All’interno del ventilconvettore fan coil l’aria entra per aspirazione forzata, viene riscaldata o raffrescata per effetto della temperatura dell’acqua presente nello scambiatore di calore ed infine reimmessa nell’ambiente.
La chiave di tutto il funzionamento del ventilconvettore è la ventola elettrica che mantiene costantemente l’aria in ricircolo.
Per il funzionamento del ventilconvettore occorrono:
• una presa elettrica;
• le tubazioni dell’acqua di entrata ed uscita;
• un generatore esterno (ad esempio caldaia, termocamino, pompa di calore, impianto solare).

PRO
1. Flessibilità d’installazione
I ventilconvettori sono apparecchi estremamente flessibili perché possono essere installati in diverse situazioni. Ad esempio possono essere collocati come terminali di un impianto domestico tradizionale esistente, al posto dei radiatori, senza eseguire opere all’impianto idraulico. Oppure, dato il loro scarso peso, si prestano anche al montaggio in orizzontale, nel controsoffitto di casa. Infine si trovano in commercio modelli di fan coil di design, come quello in foto, che risultano esteticamente gradevoli anche come elemento d’arredo.

2. Salubrità dell’aria
La ventola all’interno del ventilconvettore assicura il continuo passaggio dell’aria nel filtro con conseguente sanificazione dell’ambiente dalla particelle di polvere, mentre la circolazione forzata dell’aria impedisce la formazione di insalubri zone di ristagno all’interno della stanza, creando anche un gradevole ricircolo dell’aria.

CONTRO
1. Rumorosità della ventola
Sebbene il livello di rumorosità dell’apparecchio dipenda molto dal modello del fan coil, è innegabile che la ventola, costantemente accesa, produca un certo grado di rumorosità che può risultare fastidioso specialmente in ambienti, come la camera da letto, dedicati al riposo.

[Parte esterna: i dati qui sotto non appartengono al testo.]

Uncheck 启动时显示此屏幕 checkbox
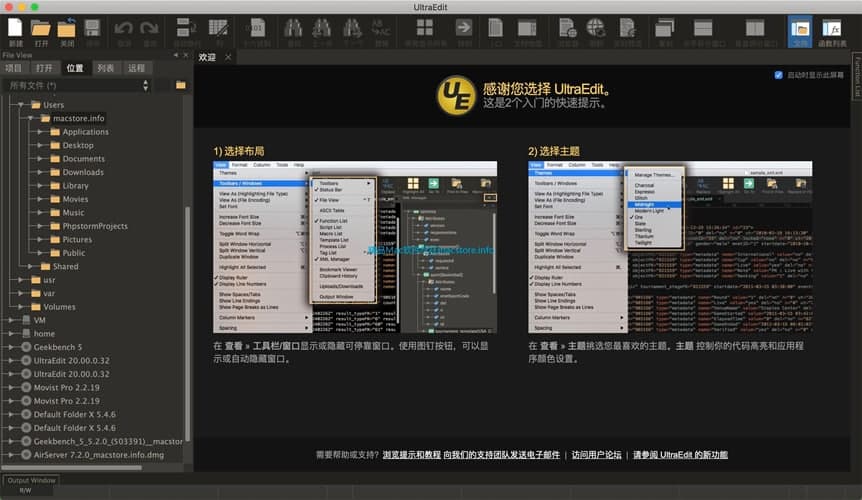 click(x=779, y=75)
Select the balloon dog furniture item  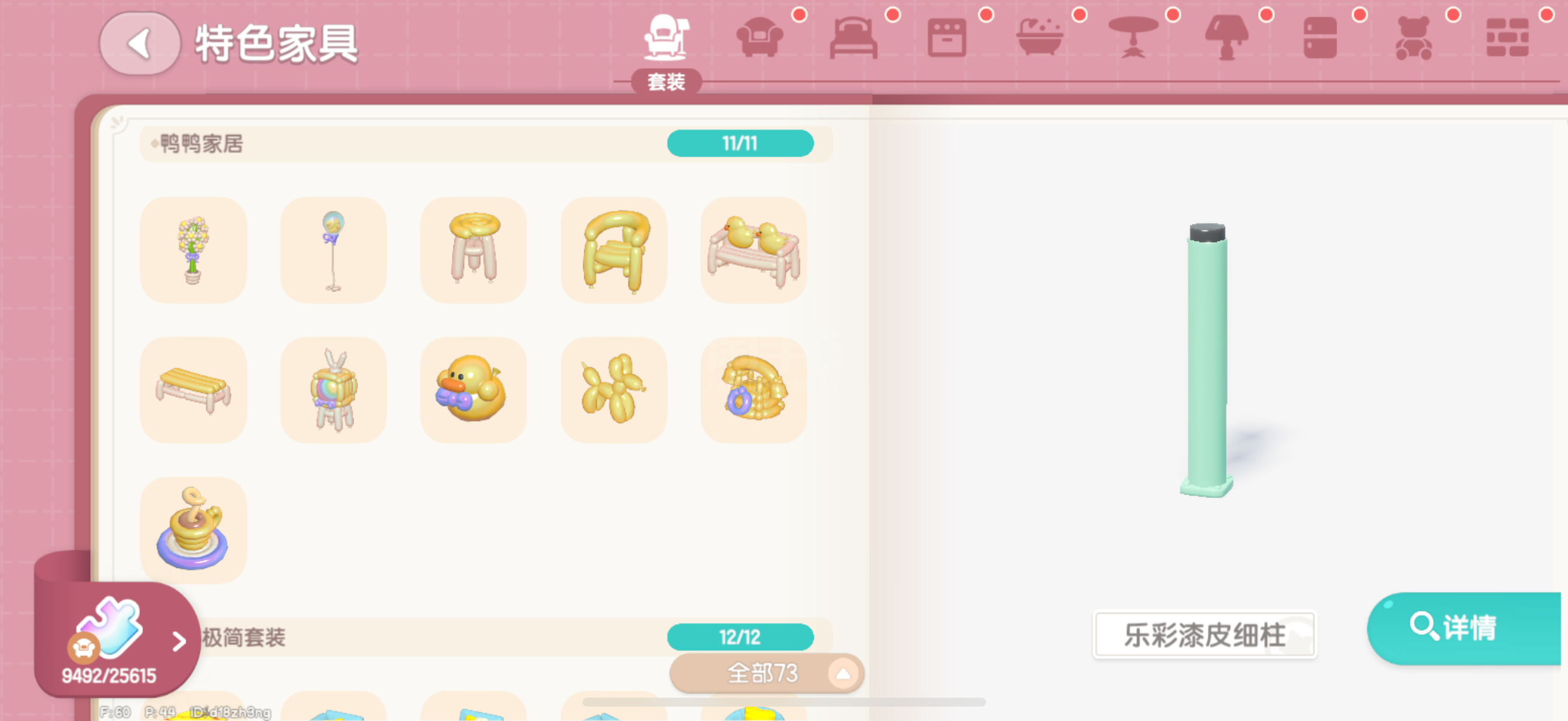[x=614, y=390]
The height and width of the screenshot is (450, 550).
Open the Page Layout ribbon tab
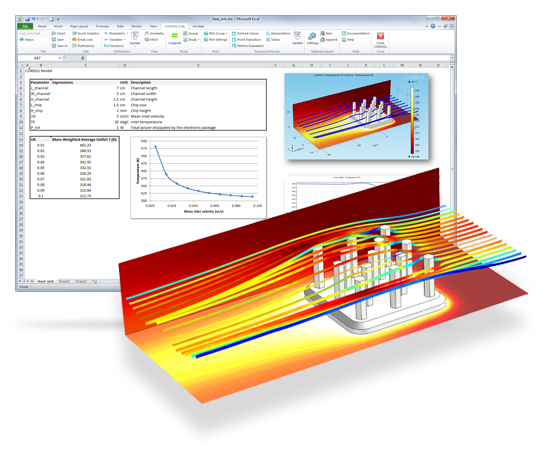click(79, 26)
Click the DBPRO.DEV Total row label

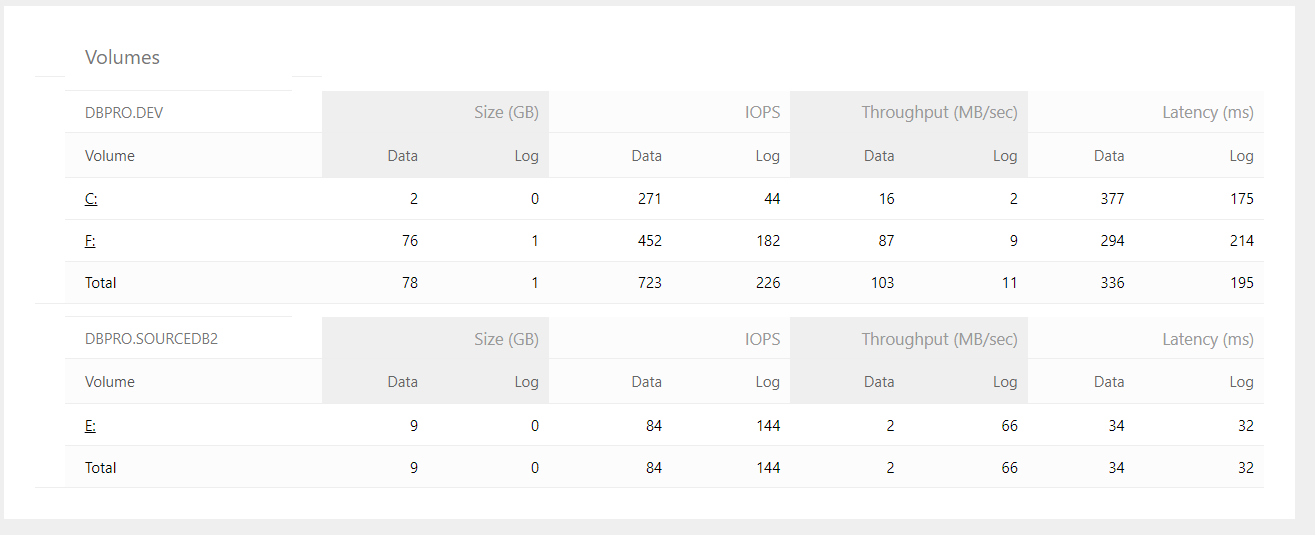point(101,283)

2. Circolazione delle polveri e pulizia dei filtri
Altra faccia della medaglia rispetto al secondo punto a favore, il tiraggio forzato dell’aria prodotto dal ventilconvettore solleva in continuazione le particelle di polvere, che altrimenti si poserebbero a terra, facilitandone l’inalazione specialmente quando i filtri non vengono mantenuti in perfetta efficienza con pulizie periodiche (consigliate un minimo di due a stagione).